We live in a vast, interconnected, global world that is currently going through some pretty intense stuff. At this moment, a lot of people are exploring, questioning, and looking to redefine a bunch of the social norms and constructs that previous generations either built or take for granted.
“Made in Korea” is a six issue mini series from Image that has decided to take on the daunting task of re-imagining the idea of a family in a world where traditional families are literally impossible. Let’s see how it works out.
Written by Jeremy Holt
Illustrated by George Schall
Lettered by Adam Wollett
A QUICKSTART GUIDE FOR YOUR PROXY
STEP 1: Remove box.
STEP 2: Power on.
STEP 3: Raise your child.
For Jesse, the world’s first true A.I. system, growing up means learning to think outside the box. This exciting new six-issue miniseries will redefine what it means to be a family in an age when biological parenthood is no longer a reality.

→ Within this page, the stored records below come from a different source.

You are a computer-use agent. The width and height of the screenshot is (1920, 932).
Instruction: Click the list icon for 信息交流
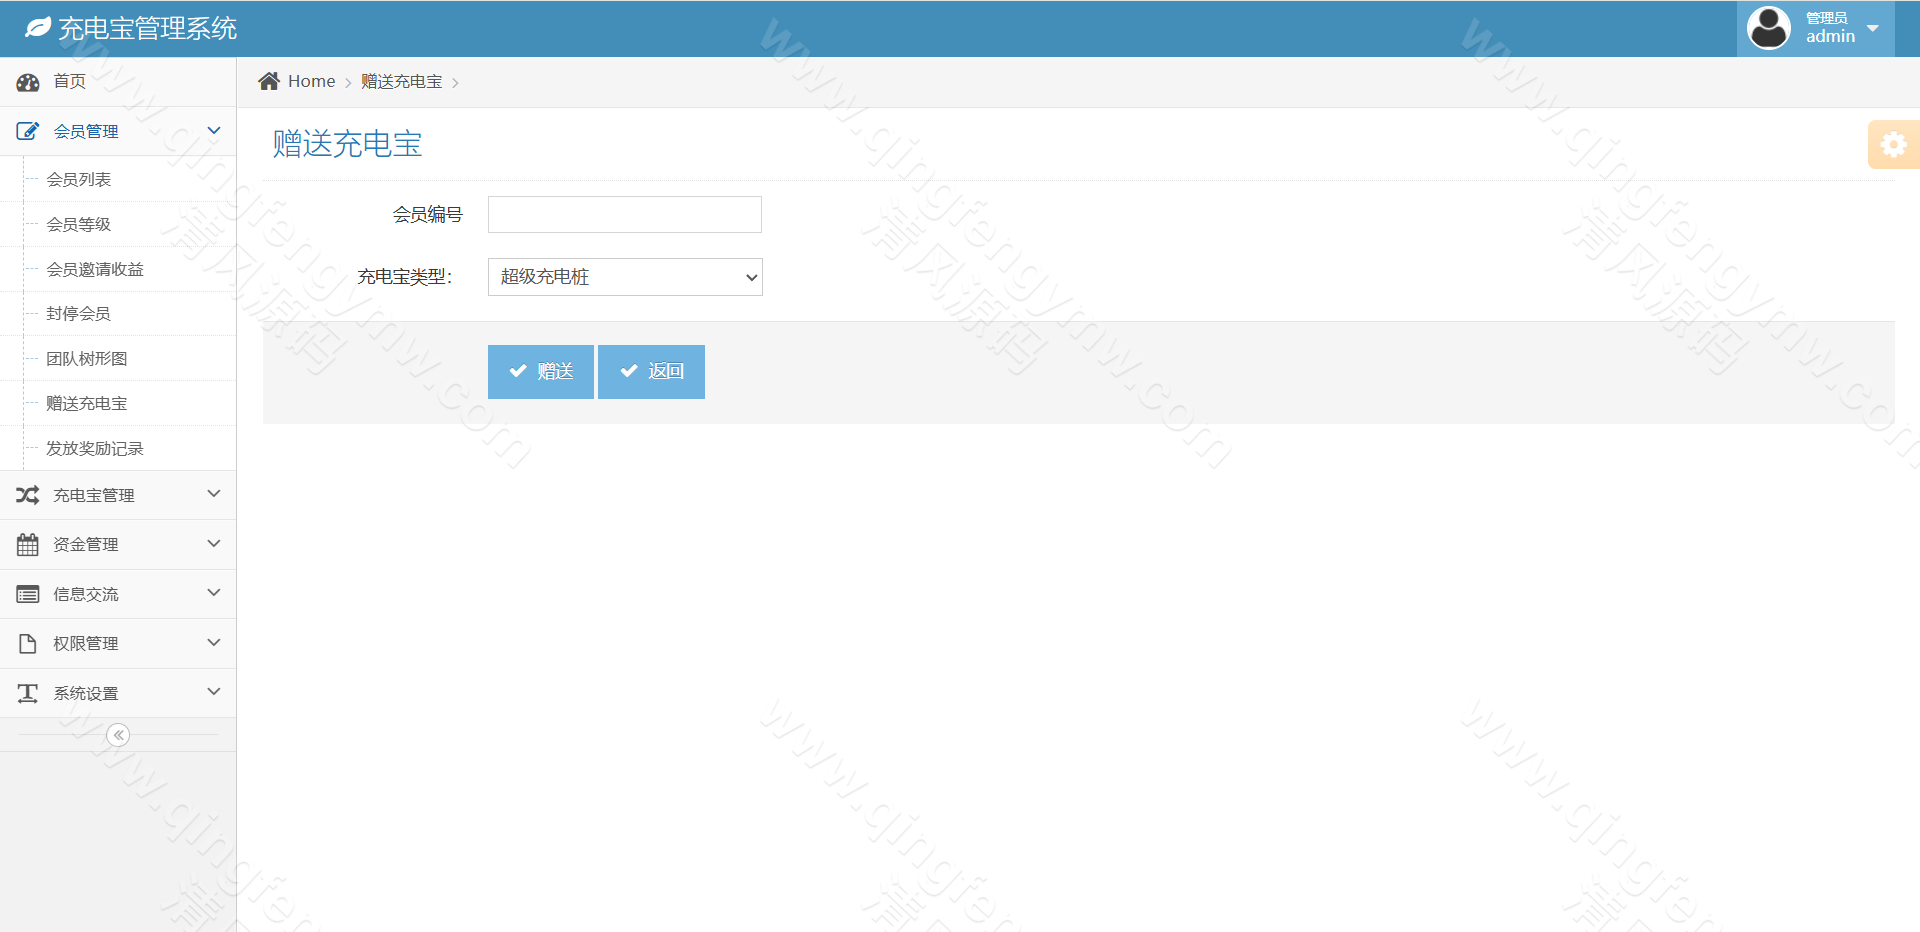pos(27,594)
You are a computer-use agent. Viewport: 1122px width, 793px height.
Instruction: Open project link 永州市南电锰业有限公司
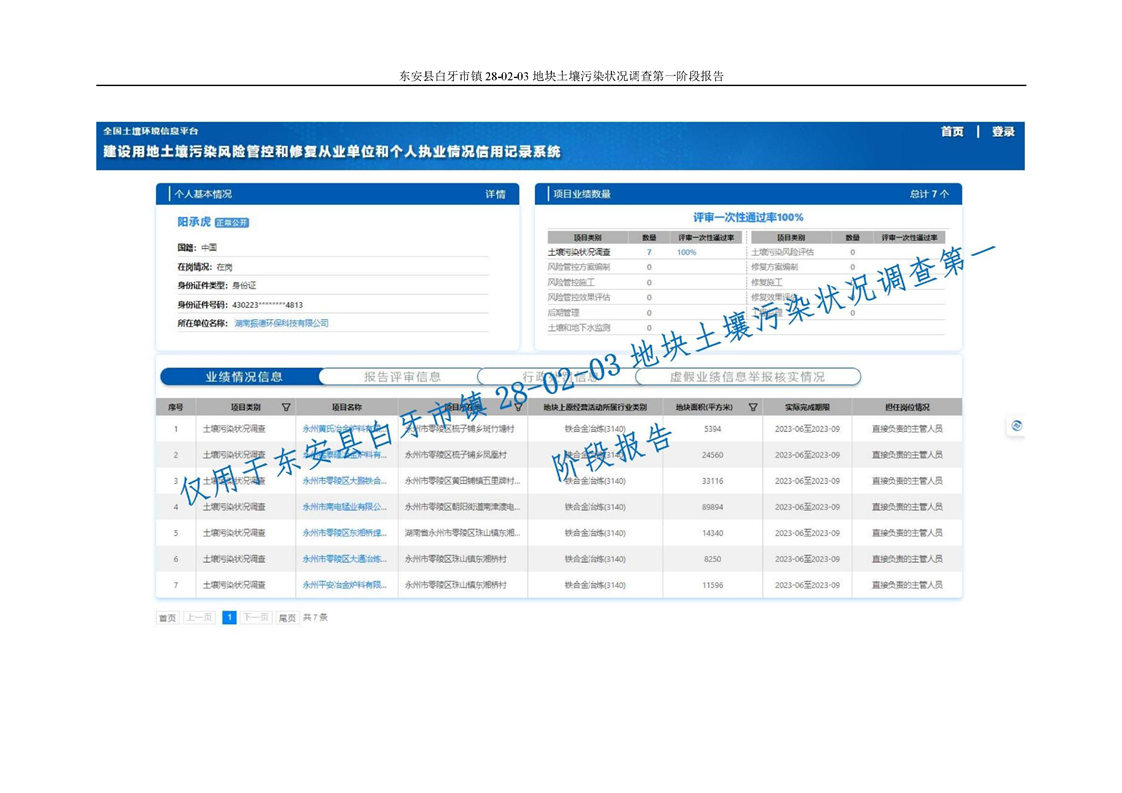tap(345, 507)
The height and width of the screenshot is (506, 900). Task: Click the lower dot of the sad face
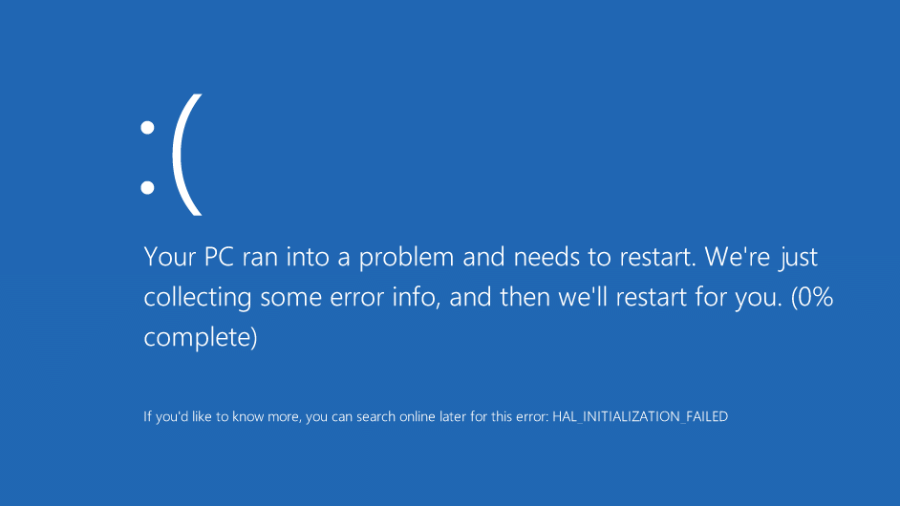click(148, 188)
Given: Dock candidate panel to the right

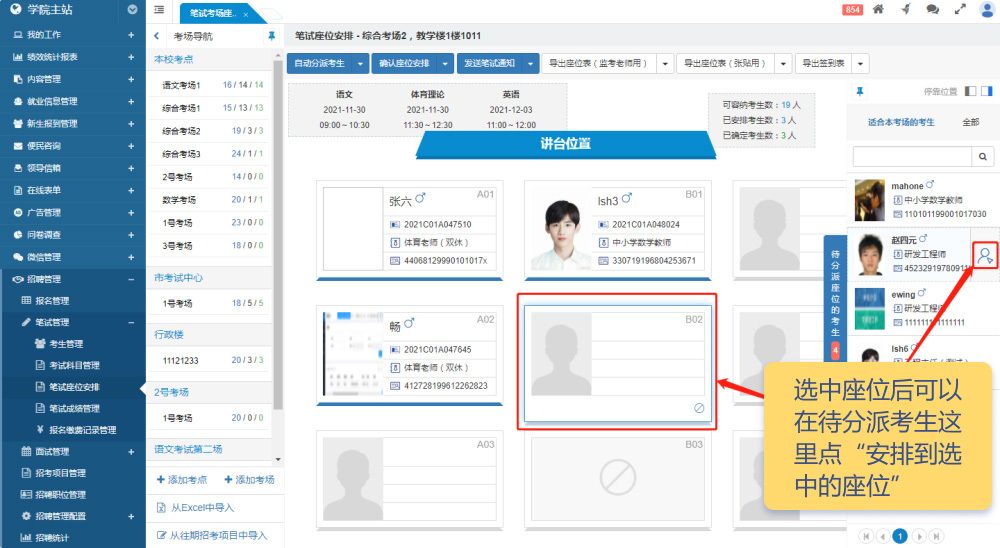Looking at the screenshot, I should click(987, 91).
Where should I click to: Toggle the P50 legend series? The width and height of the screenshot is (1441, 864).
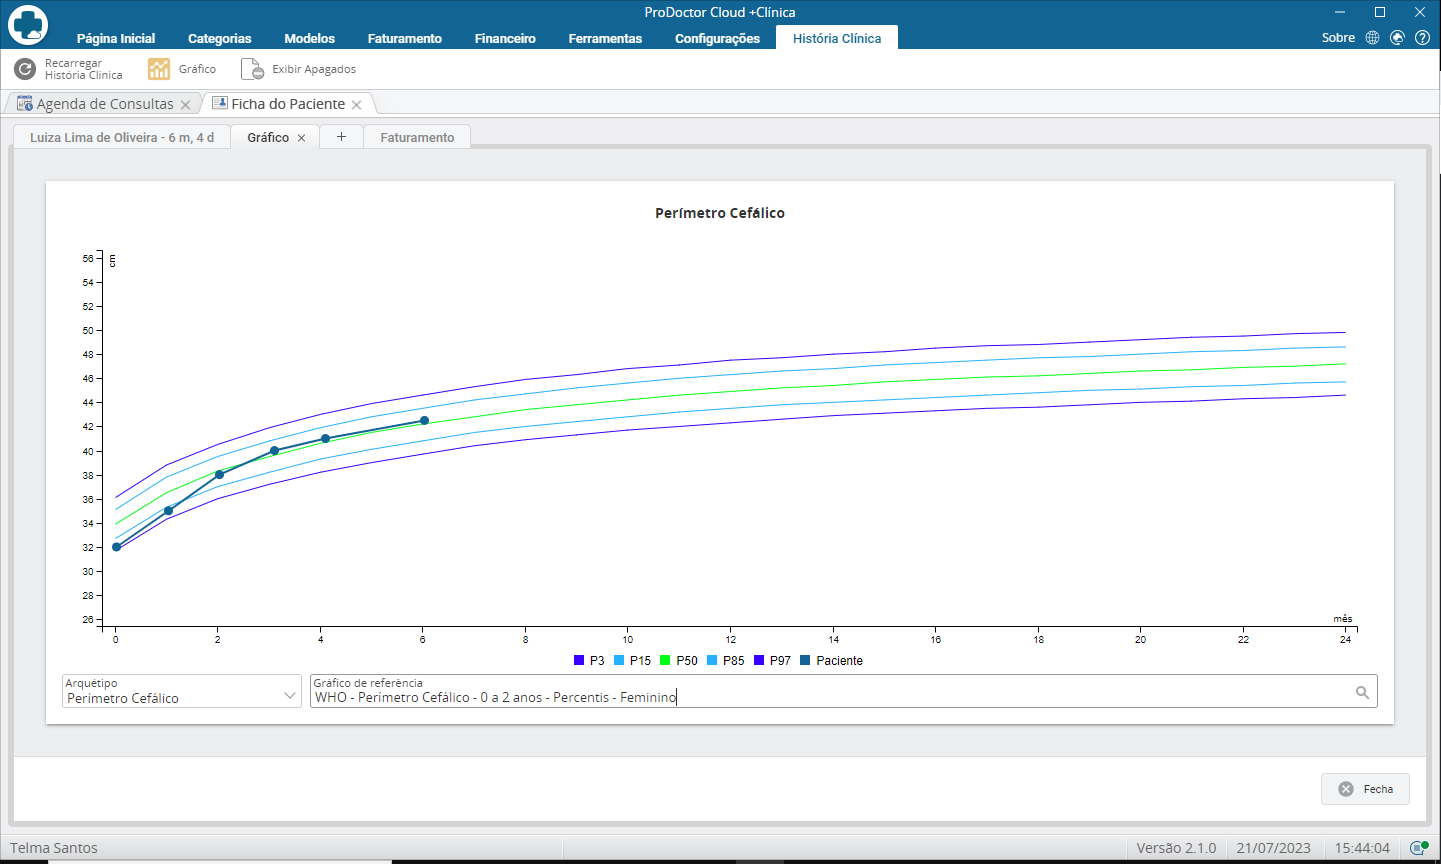678,661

“Made in Korea” #1 takes place in a future where something has gone wrong with humanity and people can’t seem to be able to have children. This has led to the rise of a booming robotics industry where people can purchase very expensive androids that look like children and are very good at mimicking human behavior. Into this new world comes Jesse, the world’s first true AI who is the newly adopted android daughter of an American couple named Bill and Suelynn and the product of a Korean programmer named Kim Dong Chul who didn’t realize that his work has caught the attention of his employers and seems determined to hide his work from the rest of the world.
Jeremy Holt provides the script for “Made in Korea” #1 and the world they have created is incredibly familiar, but just futuristic enough for us to realize that this is a work of science fiction. Holt’s greatest strength is their ability to write the quiet, ordinary conversations between people that happen on a day to day basis without much thought. The backstory and motivations for all of the characters are revealed in very organic conversation in very natural settings for each of the characters that is easy to follow and to figure out. This helps lay the foundation for the arrival of the android Jesse into the lives of Bill and Suelynn, which is treated with just the right amount of wonder, confusion, and joy that comes with being given a child in a world where family is a luxury that you have to pay for. It’s a wonderful slice of life comic that will hopefully maintain its sense of wonder throughout its run.
While Holt is brilliant at the small moments in “Made in Korea” #1, the larger moments and overall narrative of the story do have some issues. There’s no real concrete sense of overarching theme or a clear idea of what the book is trying to say. The book dedicates a huge portion of its space to the small family moments with Jesse and the couple, but seems to neglect the corporate intrigue story that Chul is a part of and allowed the couple to adopt the android in the first place. Also, the comic seems to end rather abruptly with a reveal that doesn’t appear to be that important since Jesse appears to be behaving and acting in a way that could be perfectly normal for androids like her. There’s nothing wrong with filling a book with small moments, but it does take up valuable space that could be used to move the plot forwards and get the reader invested enough to buy the second issue.
The artwork for “Made in Korea” #1 is provided by George Schall, who does an amazing job of introducing the reader to a world that is both very ordinary and very futuristic at the same time. Schall has a very narrow lined and simple art style that gives the book a streamlined and clean feel. Even when the setting is supposed to be very cluttered and messy, Schall does a great job of creating pages that are very calm and pleasant to look at. Schall also does a great job of creating different tones and feels for the two different settings: the futuristic and high tech Seoul and the still futuristic, but much more mundane and familiar Texas. Schall accomplishes this through color and architecture. Seoul has a much more futuristic and crowded feel, with a dark neon green color palette, futuristic building designs, and warehouses filled with incomplete and creepy looking robot children. Meanwhile, Texas looks a lot more familiar and spread out with lighter, earth tones and much more traditional architecture. It’s a brilliant case study in how to use design and color to tell a story and showcase two different cultures in the same book.Continued below
While Schall does wonders for the overarching story in “Made in Korea” #1, he also compliments the small, slice of life moments in the comic as well. His narrow and simple line work allows for some great emotion with the characters and Schall has a great sense of body language and facial features that allow the humans to feel very natural and relatable while the androids look like something straight out of the uncanny valley.
While “Made in Korea” #1 suffers from some problems with the broad narrative, that doesn’t stop it from being an interesting book on a smaller level. It presents some interesting ideas, an interesting concept, and has some very nice artwork that compliments some very nice slice of life stories that are engaging and fascinating to read.
Final Verdict: 7.9- The overall plot has some pacing issues, but the small and quiet moments make the book worth reading.